Journalists Andersson Boscán and Mónica Velásquez flee Ecuador amid threats

São Paulo, July, 28, 2023—Ecuadorian authorities must investigate threats to journalists Andersson Boscán and Mónica Velásquez and ensure that they can return to the country safely, the Committee to Protect Journalists said Friday.

On Tuesday, July 25, Boscán, co-founder of La Posta, and Velásquez, his wife and a journalist with the social media-based outlet, left the country shortly after publishing a report on corruption and drug trafficking allegations involving the brother-in-law of President Guillermo Lasso and members of the Albanian mafia, according to news reports.

In a statement to CPJ, Boscán said that officials with a European intelligence agency contacted La Posta about “a plan of attack” against the outlet’s founders orchestrated by the Albanian mafia. The statement said La Posta’s reporters had also obtained audio files that featured a local Ecuadorian businessman speaking to a member of the Albanian mafia about targeting Boscán in an unspecified attack.

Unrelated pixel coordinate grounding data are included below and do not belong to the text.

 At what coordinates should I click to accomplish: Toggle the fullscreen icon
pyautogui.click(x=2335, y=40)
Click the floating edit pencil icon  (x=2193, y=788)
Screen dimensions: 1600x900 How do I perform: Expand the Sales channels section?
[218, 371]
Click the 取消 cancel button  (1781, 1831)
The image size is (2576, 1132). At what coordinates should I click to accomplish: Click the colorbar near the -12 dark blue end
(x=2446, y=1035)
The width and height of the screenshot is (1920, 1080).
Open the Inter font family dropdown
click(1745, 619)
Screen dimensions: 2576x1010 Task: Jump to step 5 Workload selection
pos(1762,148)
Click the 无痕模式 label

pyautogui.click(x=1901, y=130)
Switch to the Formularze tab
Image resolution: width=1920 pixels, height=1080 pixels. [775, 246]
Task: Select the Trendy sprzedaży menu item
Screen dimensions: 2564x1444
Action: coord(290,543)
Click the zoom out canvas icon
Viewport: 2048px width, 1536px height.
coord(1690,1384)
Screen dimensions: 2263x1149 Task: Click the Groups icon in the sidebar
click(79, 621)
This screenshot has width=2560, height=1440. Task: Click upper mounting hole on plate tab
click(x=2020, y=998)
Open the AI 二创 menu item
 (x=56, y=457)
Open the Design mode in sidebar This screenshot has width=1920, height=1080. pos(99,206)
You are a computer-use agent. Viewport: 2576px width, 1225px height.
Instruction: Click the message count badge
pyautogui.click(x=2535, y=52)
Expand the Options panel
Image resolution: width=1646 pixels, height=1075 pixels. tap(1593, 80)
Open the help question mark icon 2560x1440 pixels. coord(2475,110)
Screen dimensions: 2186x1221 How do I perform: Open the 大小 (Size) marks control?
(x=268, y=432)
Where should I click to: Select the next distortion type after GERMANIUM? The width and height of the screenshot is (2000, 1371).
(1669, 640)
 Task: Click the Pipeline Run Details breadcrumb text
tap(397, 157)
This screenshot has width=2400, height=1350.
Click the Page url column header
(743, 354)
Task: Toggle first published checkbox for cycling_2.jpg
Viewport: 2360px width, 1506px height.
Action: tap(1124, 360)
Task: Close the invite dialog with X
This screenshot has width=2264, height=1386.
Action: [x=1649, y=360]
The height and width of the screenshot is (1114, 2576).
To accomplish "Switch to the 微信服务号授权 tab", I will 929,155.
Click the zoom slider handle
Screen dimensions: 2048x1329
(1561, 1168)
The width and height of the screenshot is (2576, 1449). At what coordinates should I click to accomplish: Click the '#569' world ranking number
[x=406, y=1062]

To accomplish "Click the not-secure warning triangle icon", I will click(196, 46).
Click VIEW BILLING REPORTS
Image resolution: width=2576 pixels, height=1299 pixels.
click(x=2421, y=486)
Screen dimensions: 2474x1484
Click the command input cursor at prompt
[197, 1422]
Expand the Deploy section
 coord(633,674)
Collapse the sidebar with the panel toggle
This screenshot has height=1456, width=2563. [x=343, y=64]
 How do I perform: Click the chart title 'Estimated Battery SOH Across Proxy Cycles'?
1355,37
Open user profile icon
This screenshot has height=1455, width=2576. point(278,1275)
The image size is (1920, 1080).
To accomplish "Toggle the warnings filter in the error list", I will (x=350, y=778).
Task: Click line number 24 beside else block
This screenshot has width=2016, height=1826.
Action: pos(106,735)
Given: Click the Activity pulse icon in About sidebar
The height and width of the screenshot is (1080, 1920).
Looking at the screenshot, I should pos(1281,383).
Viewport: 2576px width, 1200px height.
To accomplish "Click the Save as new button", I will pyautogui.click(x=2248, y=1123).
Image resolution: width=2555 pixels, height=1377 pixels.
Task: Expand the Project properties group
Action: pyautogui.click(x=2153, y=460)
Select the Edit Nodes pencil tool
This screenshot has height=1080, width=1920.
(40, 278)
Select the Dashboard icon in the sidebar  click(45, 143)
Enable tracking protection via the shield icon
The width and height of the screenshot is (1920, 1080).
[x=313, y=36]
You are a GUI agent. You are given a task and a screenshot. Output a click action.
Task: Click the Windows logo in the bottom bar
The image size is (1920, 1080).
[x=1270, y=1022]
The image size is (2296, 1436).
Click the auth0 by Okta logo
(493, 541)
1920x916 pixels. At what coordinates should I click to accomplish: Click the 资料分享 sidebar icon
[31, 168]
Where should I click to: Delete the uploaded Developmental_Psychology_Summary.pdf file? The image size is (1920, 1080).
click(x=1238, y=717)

“Ecuadorian authorities must thoroughly investigate the threats against journalists Andersson Boscán and Mónica Velásquez, and ensure they can return to the country safely,” said Cristina Zahar, CPJ’s Latin America and the Caribbean program coordinator. “It is outrageous that journalists are fleeing Ecuador amid such widespread threats in response to their work.”

In his statement, Boscán said that Ecuadorian police were aware of the threats made in that recording, but said “they didn’t alert us to the risk we were running.”

“La Posta will continue to do its job, confident that this country deserves the truth and free journalism,” the statement said.

CPJ contacted Ecuadorian Communications Secretary Wendy Reyes for comment via messaging app but did not immediately receive any reply. The outlet’s report said that the president’s brother-in-law did not comment on La Posta’s investigation.

Earlier this year, Ecuadorian journalist Karol Noroña left the country after receiving death threats, and in March, five bombs were mailed to journalists throughout the country, injuring one.

In June, CPJ published Ecuador on edge, a report examining how political turmoil and a deepening security crisis have put reporters and press freedom at increasing risk.